A multiple sclerosis sufferer who sent hundreds of offensive and menacing messages to his estranged wife after she stopped caring for him will spend Christmas behind bars.
Sheriff Gary Aitken decided to revoke 44-year-old Jonathon Clay’s bail and remand him in custody until January 30 after hearing about the vile nature of the communications over a three-month period.
Inverness Sheriff Court heard that Clay, of Abertarff Place, Fort Augustus, ignored court orders not to contact his wife after he was first charged with sending her indecent, obscene or menacing messages between August 10 and August 12 this year.
He told police on being charged: “They were just words. I went a bit far.”
Fiscal depute Karen Poke said that over the initial three-day period, Clay’s wife received spiteful and belittling texts, comparing her to animals, criticising her weight and calling her a “c***” several times.
She quoted other threats: “You would be better off dead. I hope you have a painful death. I will burn your house down.”

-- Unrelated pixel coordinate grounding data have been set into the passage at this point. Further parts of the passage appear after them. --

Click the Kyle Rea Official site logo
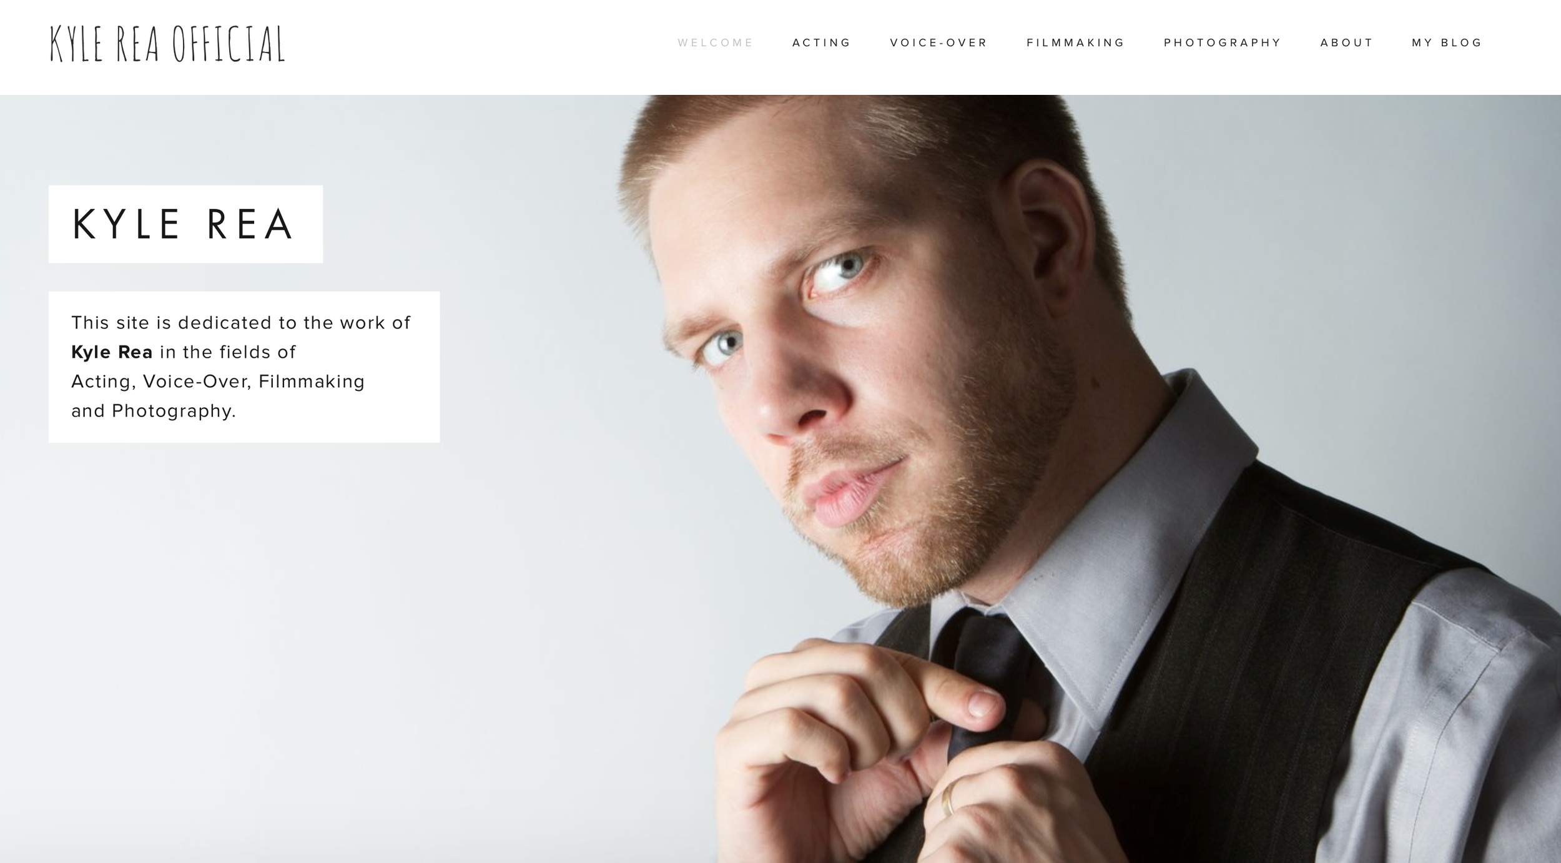click(x=167, y=44)
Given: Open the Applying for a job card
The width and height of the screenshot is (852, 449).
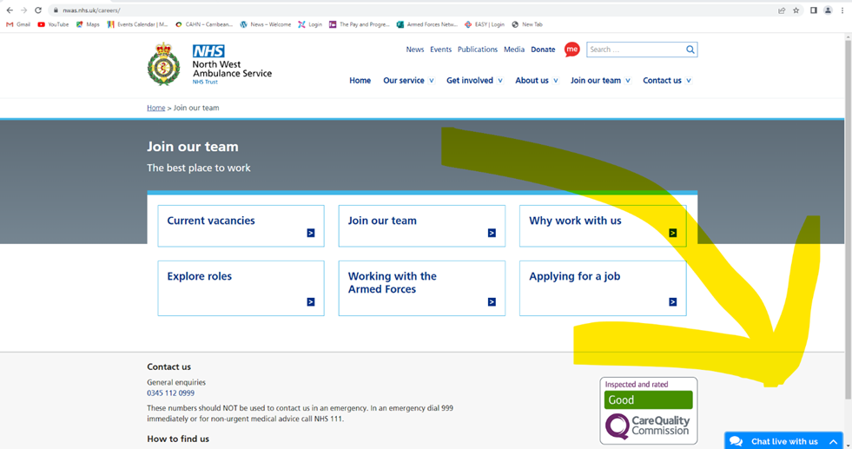Looking at the screenshot, I should click(602, 288).
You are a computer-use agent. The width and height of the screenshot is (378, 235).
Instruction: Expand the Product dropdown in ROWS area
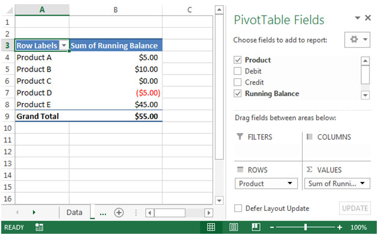pyautogui.click(x=290, y=183)
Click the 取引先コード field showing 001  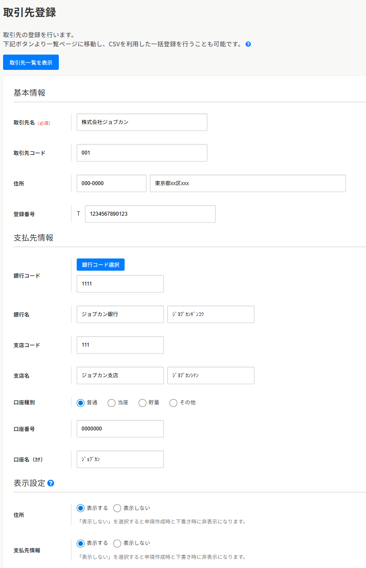coord(142,153)
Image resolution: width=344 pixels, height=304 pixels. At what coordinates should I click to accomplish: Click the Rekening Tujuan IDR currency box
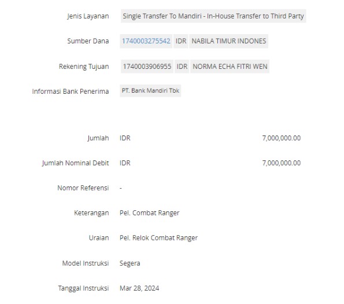point(182,67)
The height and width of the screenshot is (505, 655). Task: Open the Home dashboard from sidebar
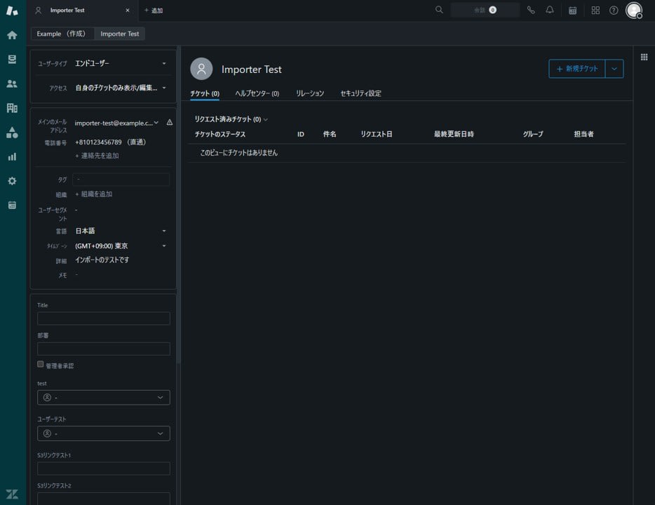12,35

Clay also said he hoped his wife would get terminal cancer.
‘I am extremely apologetic. I wish I had never done it’
Ms Poke added: “On August 13 she received a non-threatening message saying: ‘I would never hurt you’ so she made arrangements to meet him.
“Then later that day she got messages saying: ‘I will f****** kill you. I am going to kill all your f****** family’.

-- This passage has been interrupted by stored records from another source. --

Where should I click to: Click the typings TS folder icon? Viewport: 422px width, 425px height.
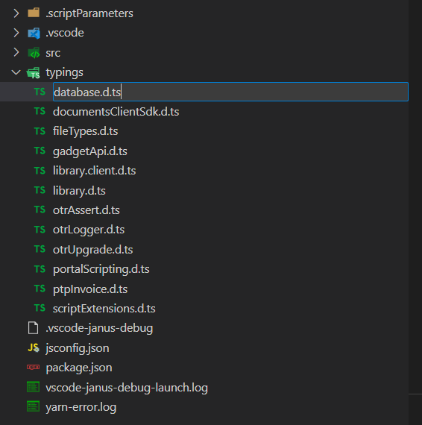(34, 73)
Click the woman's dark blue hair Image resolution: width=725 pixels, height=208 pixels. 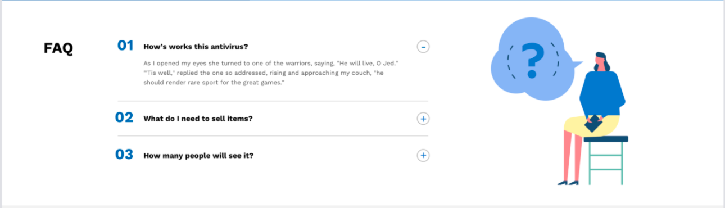[602, 60]
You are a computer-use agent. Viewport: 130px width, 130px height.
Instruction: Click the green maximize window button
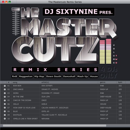click(10, 2)
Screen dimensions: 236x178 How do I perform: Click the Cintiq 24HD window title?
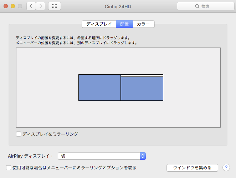(x=118, y=6)
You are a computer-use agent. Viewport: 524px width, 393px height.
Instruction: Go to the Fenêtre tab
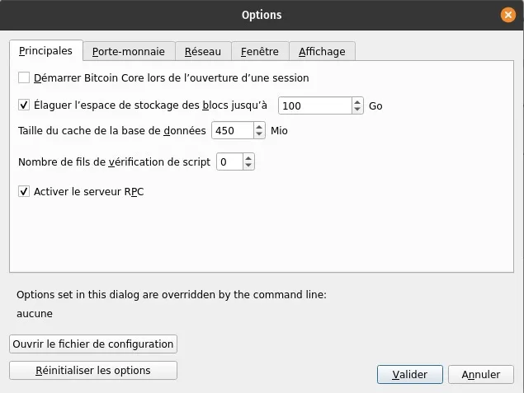coord(260,51)
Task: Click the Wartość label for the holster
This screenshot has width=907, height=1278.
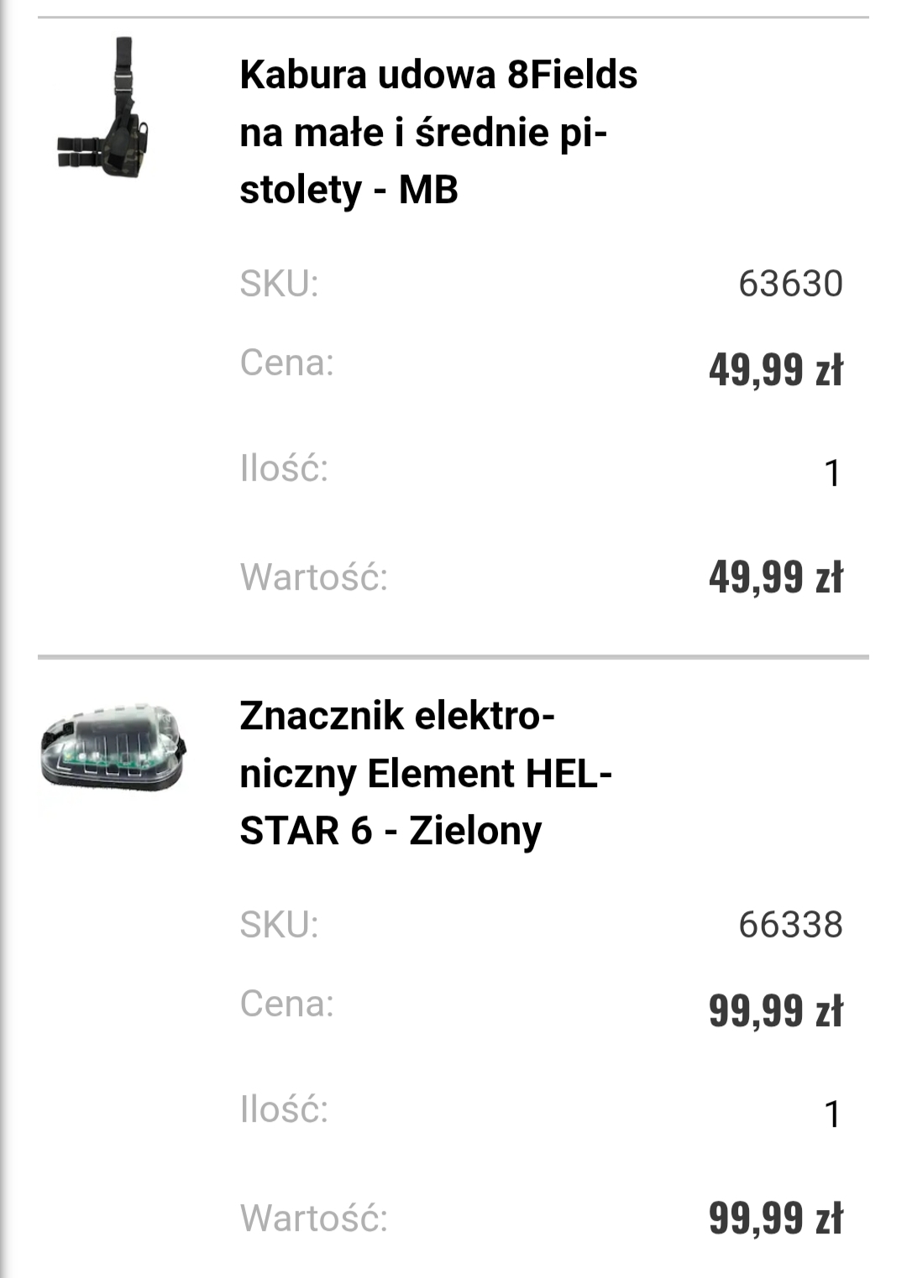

“He was traced on September 19 and told police after he was charged: ‘I am extremely apologetic. I wish I had never done it.’
“But on October 12 she got text messages from a new number she suspected was her husband.
“Up until November 14, she got over 400 messages which were offensive and of an inappropriate sexual nature.
“On November 14, she was alone in her house and heard a commotion outside.
“She looked and saw him in his mobility scooter. He said he had been invited to her house but she replied he had not, filmed him on her phone and police were informed.”
Ms Poke concluded by telling the sheriff that Clay’s wife did not want a non-harassment order put in place.
Defence solicitor John MacColl conceded that jail was a real possibility for his client, saying: “His MS has led to him taking alcohol as a coping mechanism.
“I know custody will be uppermost in the court’s mind because his conduct was reprehensible and the pattern is concerning. I was not just one domestic offence.”
Sheriff Aitken revoked Clay’s bail and remanded him in custody so that he could be assessed for the Caledonia Programme – a scheme for domestic abusers.
He told Mr MacColl: “Words are very easy to utter. Custodial sentence is easy to say.
“The Caledonia Programme is not uppermost in my mind, custody is.
“An extensive custodial sentence is very much on the cards given his behaviour and repeated failure to obey court orders.”